(Stored data)
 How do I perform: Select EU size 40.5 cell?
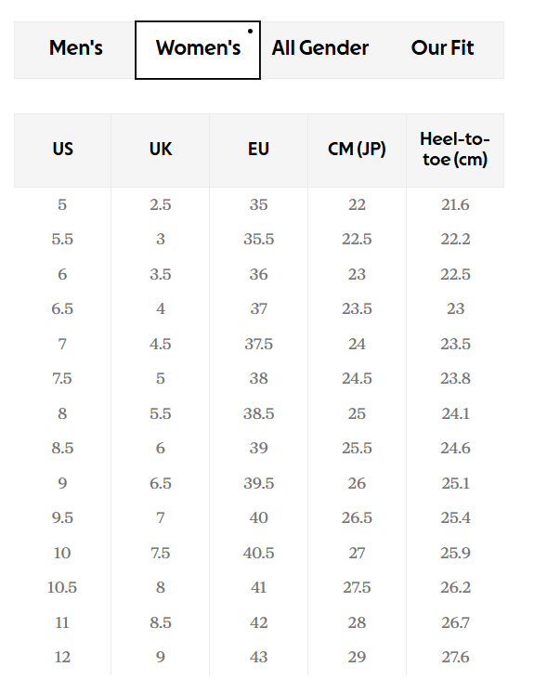258,554
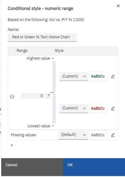Viewport: 125px width, 177px height.
Task: Remove the 0 threshold with minus circle icon
Action: click(x=12, y=97)
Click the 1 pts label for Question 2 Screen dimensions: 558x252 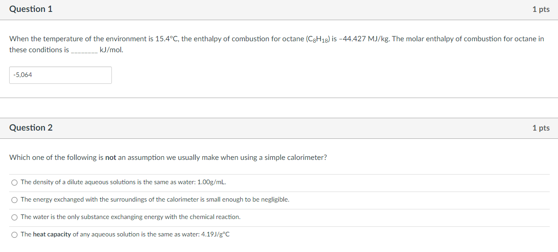[541, 128]
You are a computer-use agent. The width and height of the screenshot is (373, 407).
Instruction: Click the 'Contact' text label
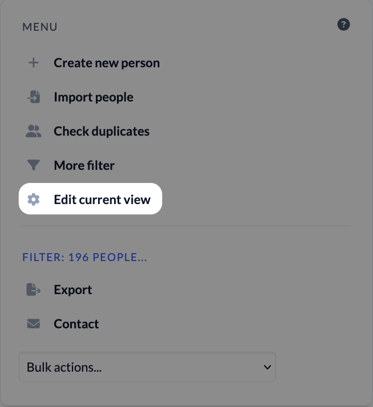[x=76, y=324]
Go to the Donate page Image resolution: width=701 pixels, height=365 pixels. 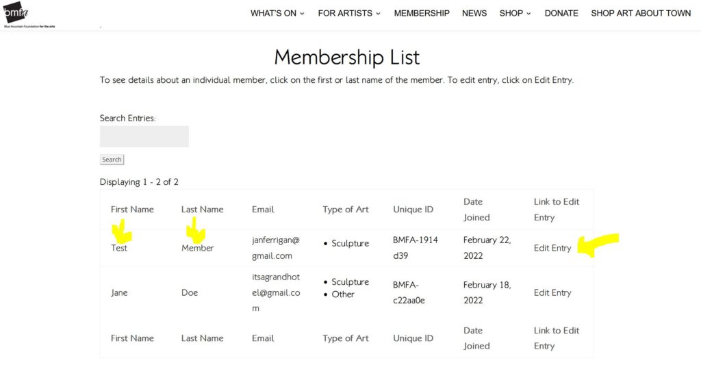coord(561,14)
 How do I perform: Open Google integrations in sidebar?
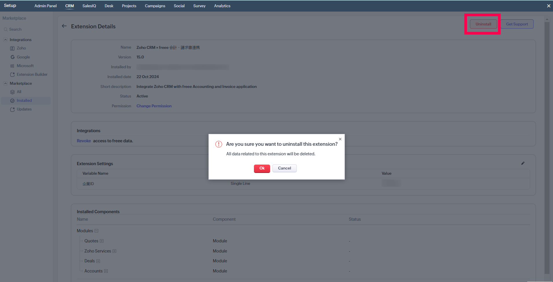click(x=23, y=57)
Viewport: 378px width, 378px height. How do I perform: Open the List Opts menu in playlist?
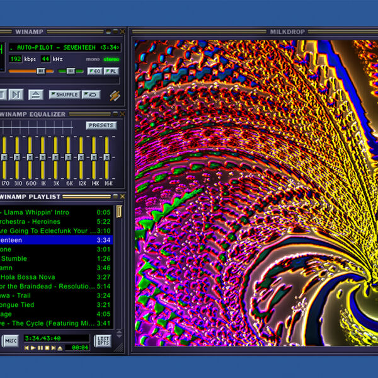tap(103, 341)
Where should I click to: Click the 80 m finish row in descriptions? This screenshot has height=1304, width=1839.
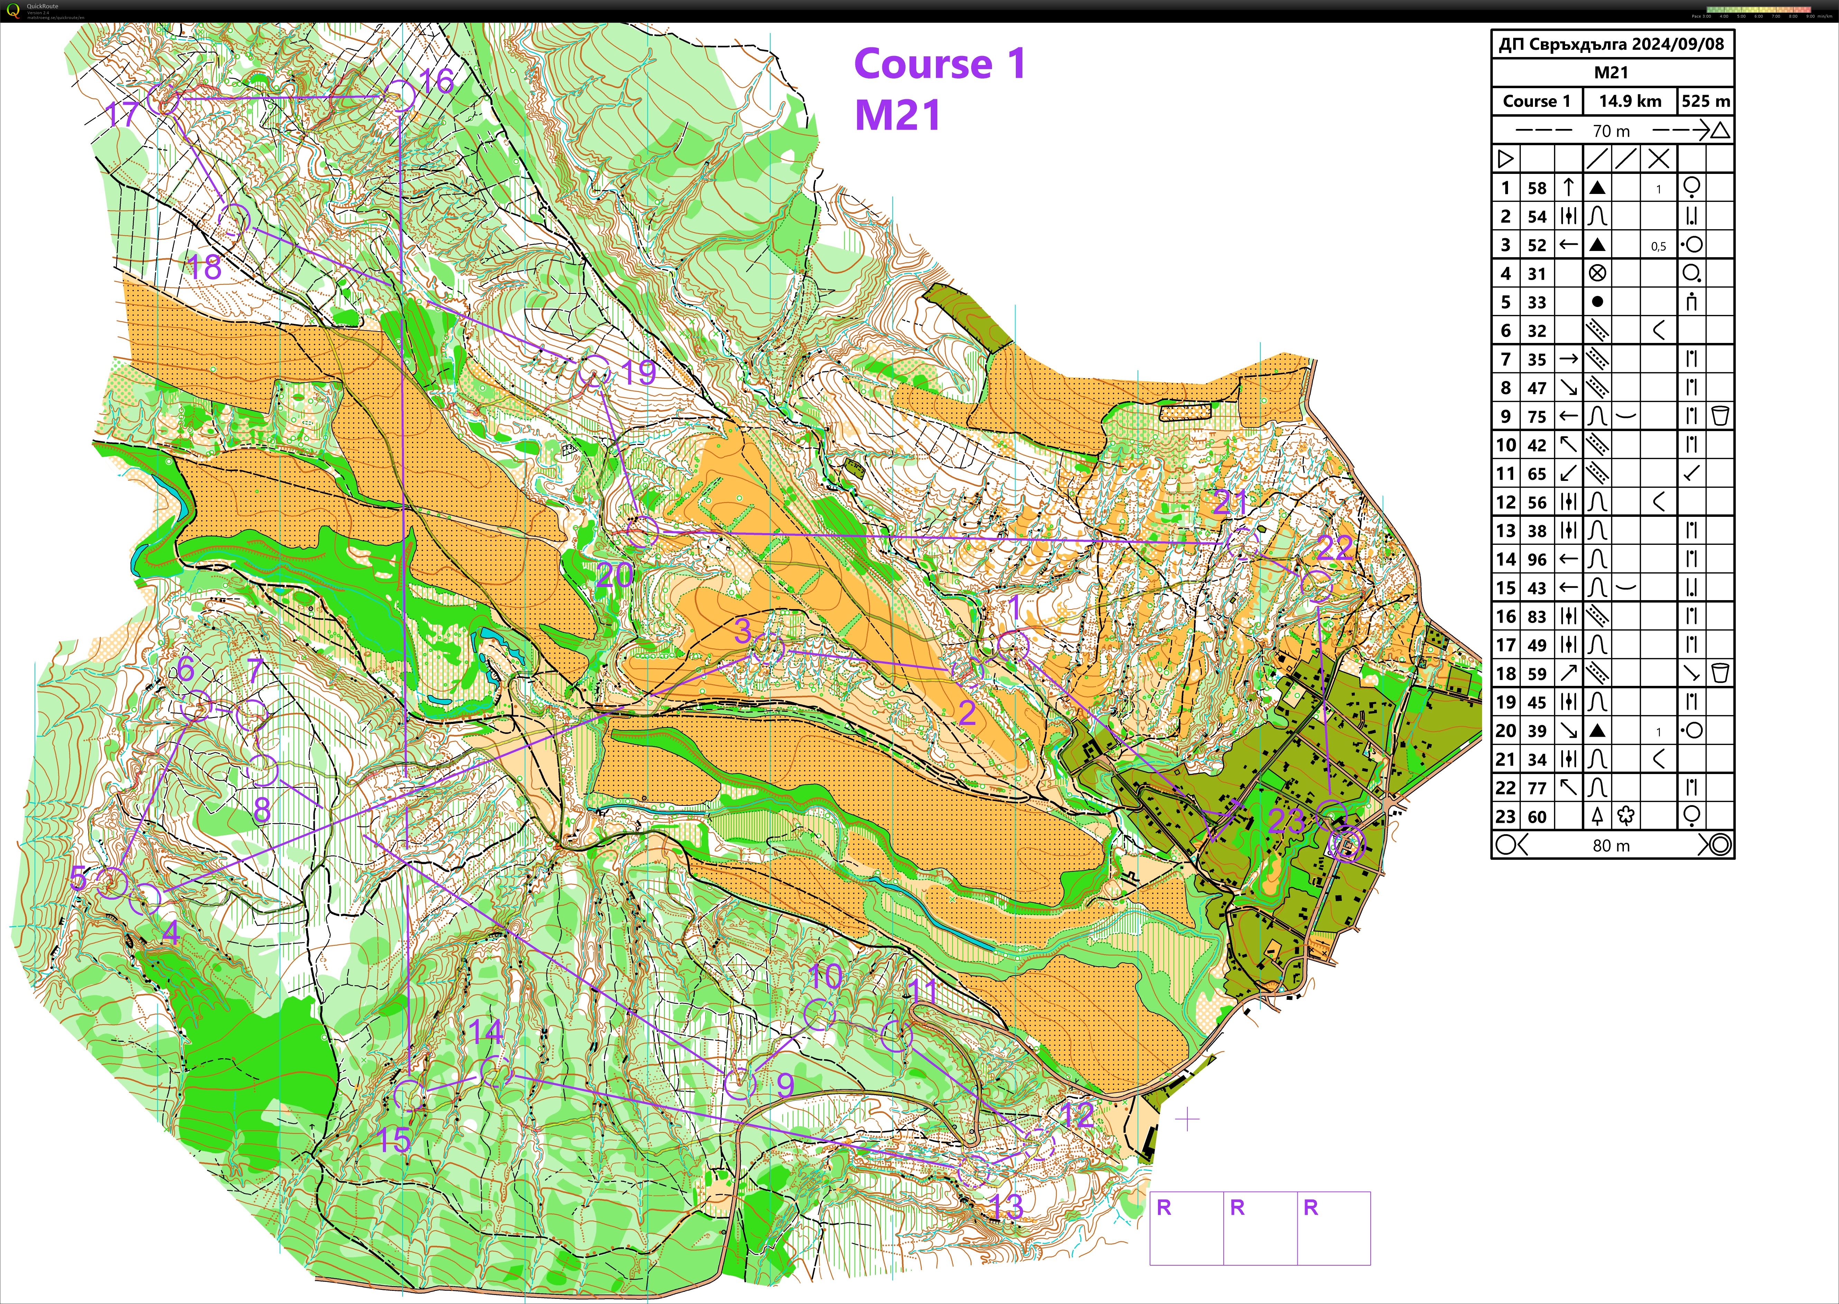(1612, 845)
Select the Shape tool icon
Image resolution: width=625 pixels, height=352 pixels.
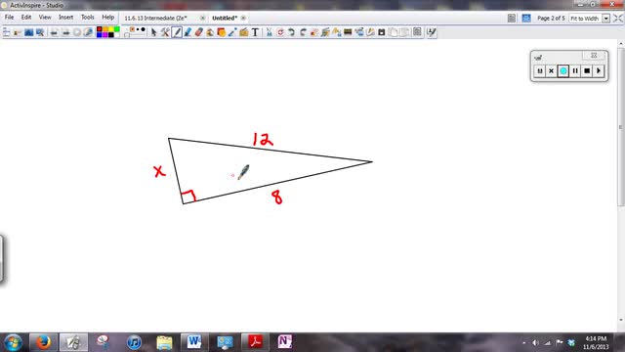tap(222, 32)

**Assignment**
What is needed is an exact restatement of the lines from the line with "Where should I" through the final line of the data, pictures excluded.

**Final answer**
Where should I click to: Click the 80 m finish row in descriptions? This screenshot has height=1304, width=1839.
(1612, 845)
Select the Shape tool icon
Image resolution: width=625 pixels, height=352 pixels.
tap(222, 32)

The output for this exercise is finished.